**WHAT IS ASKED:**
a - From the January 31st, 2009 post, write out everything from "Part 1: What" down to "cheese is like.".
b - Put this sentence from the January 31st, 2009 post into Spanish: "It had fallen from its nest and was boiling under the south Florida summer sun, eyes crammed with crawling things."
c - Carry on the January 31st, 2009 post from its final sentence.

**SELECTED PASSAGE:**
+ + + +
January 31st, 2009
My hens
and my chicks
they live again. Rotty
sludge time’s up. No more
mushy dank.
No more of that mold at the root.
O my unmoisteneers,
my Hens and Chicks!
My hens
and my chicks
they live again. Rotty
sludge time’s up. No more
mushy dank.
No more of that mold at the root.
O my unmoisteneers,
my Hens and Chicks!
Part 1: What Rankled
Stinking Bishop is a soft, creamy cheese from the U.K, made from the milk of Gloucester cattle:

It is also liquefied death in the nose. Old flyblown duck embryos. Warm hippo eye stuffed with fermented melon rind.
When I was six or seven, while walking to 7-11 to buy candy and Garbage Pail Kids, I decided to take a detour through a gravel ditch running parallel to a newly-built shopping center. Suddenly, before my nostrils had even registered what was happening, I reeled, and I saw at my feet, against the blinding-white sunstruck gravel stones, a pale, wet, hairless flesh-lump.
It was a baby bird. It had fallen from its nest and was boiling under the south Florida summer sun, eyes crammed with crawling things.
What I smelled at that moment — that’s basically what catching a waft of this cheese is like.
+ + + +
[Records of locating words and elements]
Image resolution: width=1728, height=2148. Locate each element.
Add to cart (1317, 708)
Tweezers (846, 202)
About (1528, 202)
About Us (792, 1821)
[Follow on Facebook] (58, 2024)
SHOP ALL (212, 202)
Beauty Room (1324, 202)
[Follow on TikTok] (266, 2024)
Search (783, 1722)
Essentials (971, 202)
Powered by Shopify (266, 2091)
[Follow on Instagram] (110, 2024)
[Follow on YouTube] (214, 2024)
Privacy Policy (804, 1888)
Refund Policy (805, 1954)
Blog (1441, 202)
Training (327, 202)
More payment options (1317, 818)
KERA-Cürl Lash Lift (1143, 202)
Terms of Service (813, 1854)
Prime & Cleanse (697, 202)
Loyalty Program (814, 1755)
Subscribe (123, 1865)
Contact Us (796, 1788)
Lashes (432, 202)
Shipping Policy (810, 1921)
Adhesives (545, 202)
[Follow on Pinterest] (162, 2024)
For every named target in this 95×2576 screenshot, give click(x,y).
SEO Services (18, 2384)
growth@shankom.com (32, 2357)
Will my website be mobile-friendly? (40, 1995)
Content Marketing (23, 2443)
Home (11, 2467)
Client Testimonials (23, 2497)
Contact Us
+ + + +
**ANSWERS FOR THE EXERCISE:**
a -
Part 1: What Rankled
Stinking Bishop is a soft, creamy cheese from the U.K, made from the milk of Gloucester cattle:

It is also liquefied death in the nose. Old flyblown duck embryos. Warm hippo eye stuffed with fermented melon rind.
When I was six or seven, while walking to 7-11 to buy candy and Garbage Pail Kids, I decided to take a detour through a gravel ditch running parallel to a newly-built shopping center. Suddenly, before my nostrils had even registered what was happening, I reeled, and I saw at my feet, against the blinding-white sunstruck gravel stones, a pale, wet, hairless flesh-lump.
It was a baby bird. It had fallen from its nest and was boiling under the south Florida summer sun, eyes crammed with crawling things.
What I smelled at that moment — that’s basically what catching a waft of this cheese is like.

b - Se había caído de su nido y se estaba cociendo bajo el sol del verano del sur de Florida, con los ojos atestados de bichos que reptaban.

c -
Odor aside (if one can, even intellectually, shift aside a sensation as brutish as this cheese’s funk), the taste actually offers layered savor: flan, nuttiness, traces of buttery caramel. My senses were confused trying to match up malevolent odor to nuanced taste. But since my senses like all that jostle, I was happy to be lost in the reek/flavor disconnect.
That pleasure didn’t last long though, as the nose coda hit about 5 seconds after the bite: coming back up through the palate and nostrils, haunting the mouth like a nightmare haunts a freshly awoken mind. It was at this point that the briefly-inviting flavor was totally ambushed by the reek. I put my knife down & left the rest of the wedge I had cut untouched: I’d been bested by the Bishop. My tongue hadn’t lolled in enough gutters to lap up & love curd like this.
I drank some water, I drank some lemonade. I ate some mustard on celery. I ate an orange. I bit into an orange peel.
Five more minutes passed. I glanced back at the Bishop. I got nervous. I fidgeted.
Then, automatically, as if in a trance, I reached over and ate the rest of the cheese in one bite.
Part 2: Why I Stay with Stink
What’s wrong with me? I wondered, as I sat there rolling creamy horror around in my mouth.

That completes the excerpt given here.